▶ **Exercise**: The output is the line containing "Open the 升级到 Listary Pro lock icon" plus every later line down to the end of the listing below, copied exactly. No pictures belong in it.

..............................

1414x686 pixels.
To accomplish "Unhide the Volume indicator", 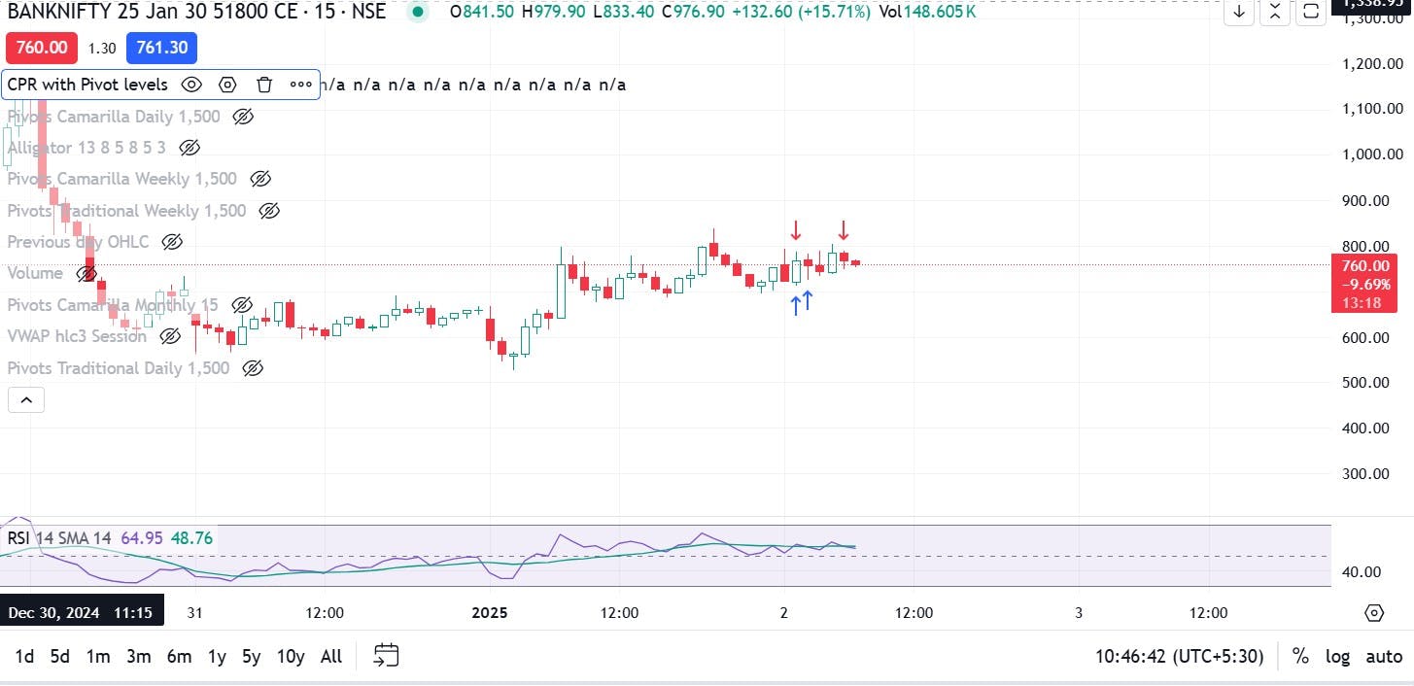I will pyautogui.click(x=86, y=274).
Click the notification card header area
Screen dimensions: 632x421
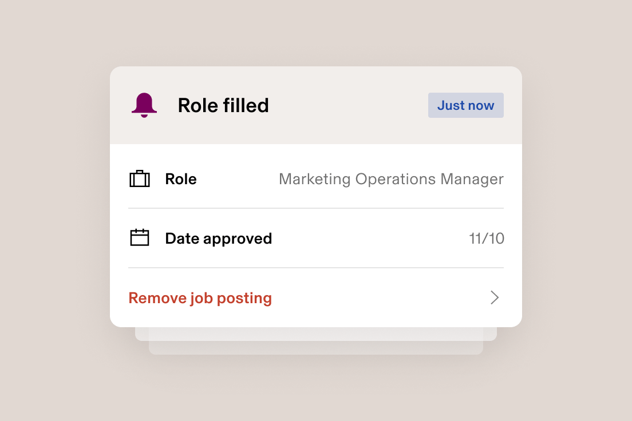tap(315, 105)
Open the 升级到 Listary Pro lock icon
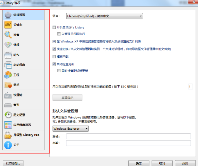 (8, 135)
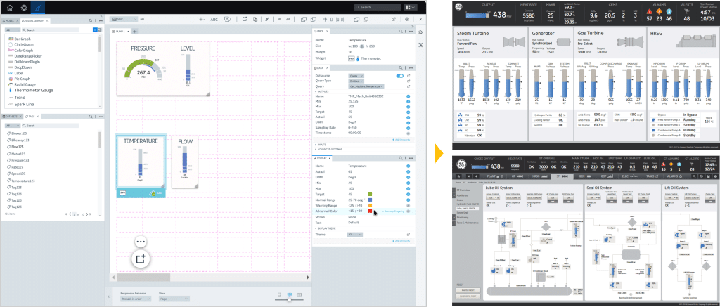This screenshot has width=720, height=307.
Task: Toggle visibility of the Target output row
Action: pos(408,111)
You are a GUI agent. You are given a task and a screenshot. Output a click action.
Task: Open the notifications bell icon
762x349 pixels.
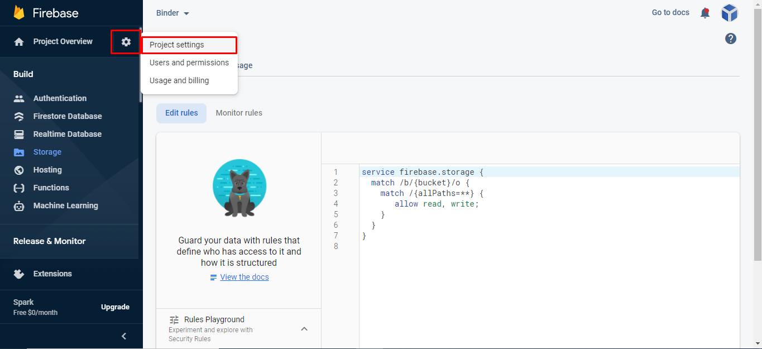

..............................

▶ **Task answer**:
Open the 升级到 Listary Pro lock icon
 (8, 135)
This screenshot has width=720, height=307.
Task: Toggle visibility of the Target output row
Action: pos(408,111)
You are a GUI agent. You are given a task and a screenshot. Output a click action.
Task: Open the notifications bell icon
762x349 pixels.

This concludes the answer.